__Task instructions__:
In the records below, the line with "Task: Click the butter logo in the header" and every line after it must be written out exactly; no pictures belong in the result.

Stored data

——————————

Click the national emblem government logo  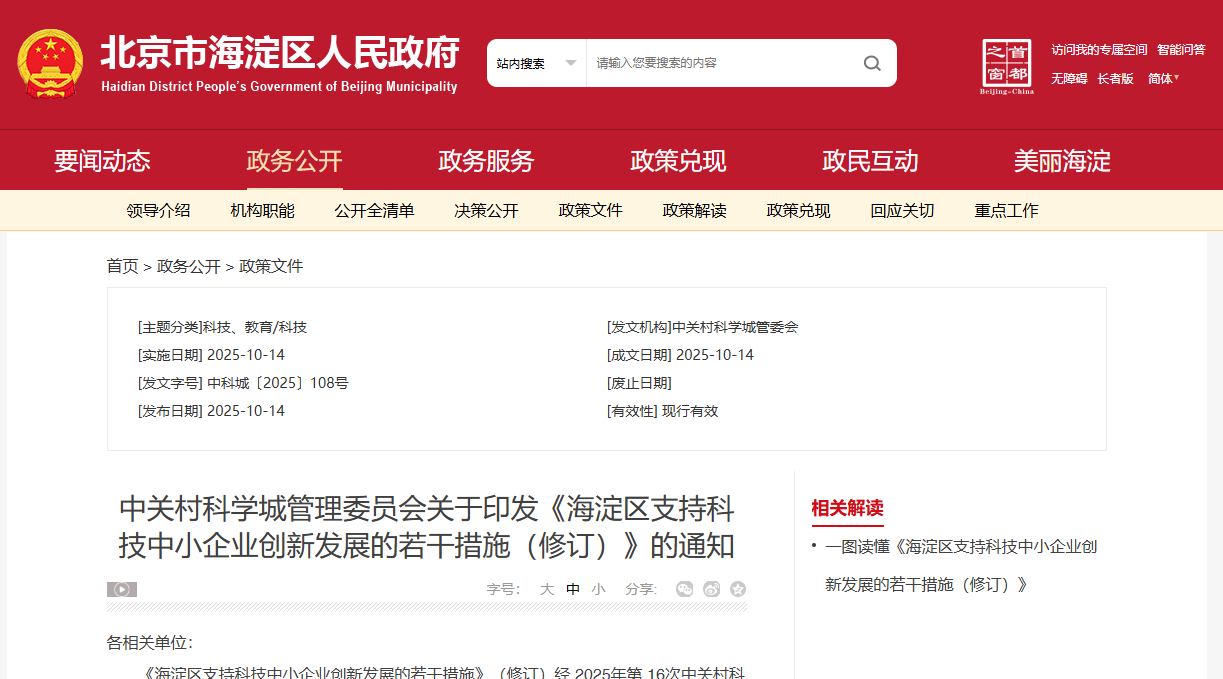point(51,60)
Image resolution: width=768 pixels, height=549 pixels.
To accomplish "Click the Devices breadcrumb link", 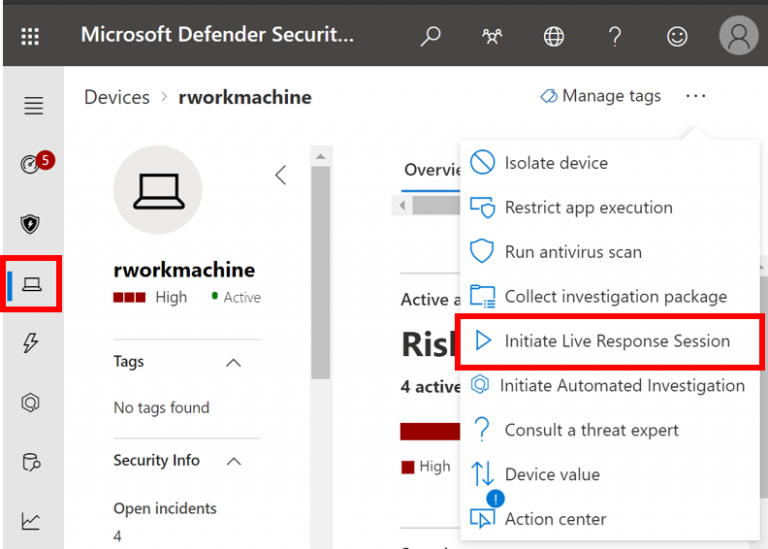I will pyautogui.click(x=116, y=97).
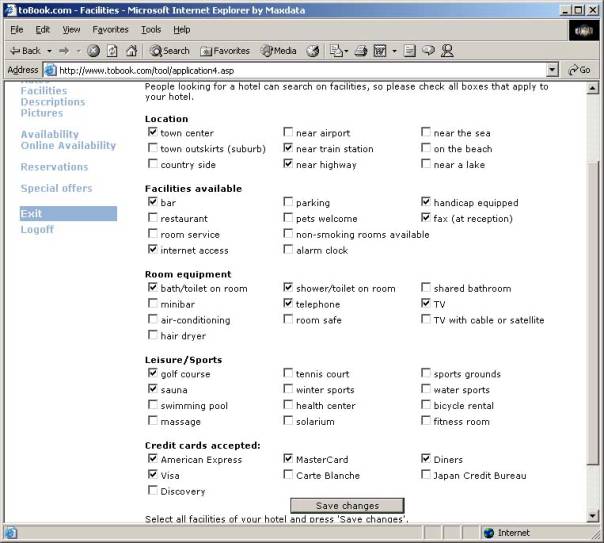Screen dimensions: 604x543
Task: Expand the address bar dropdown arrow
Action: pos(552,70)
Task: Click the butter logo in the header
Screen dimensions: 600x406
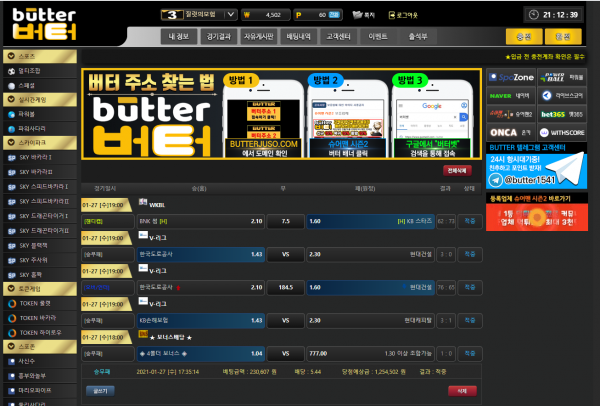Action: (41, 24)
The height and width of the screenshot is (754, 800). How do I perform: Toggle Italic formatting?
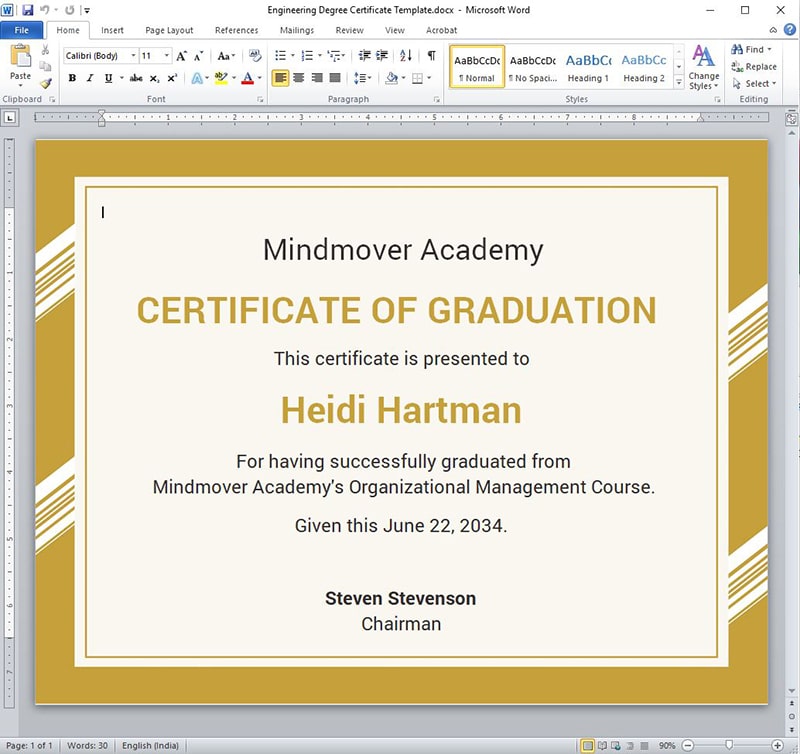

——————————

__Exercise output__:
Task: Click the butter logo in the header
Screen dimensions: 600x406
Action: (41, 24)
The height and width of the screenshot is (754, 800). How do I perform: Toggle Italic formatting?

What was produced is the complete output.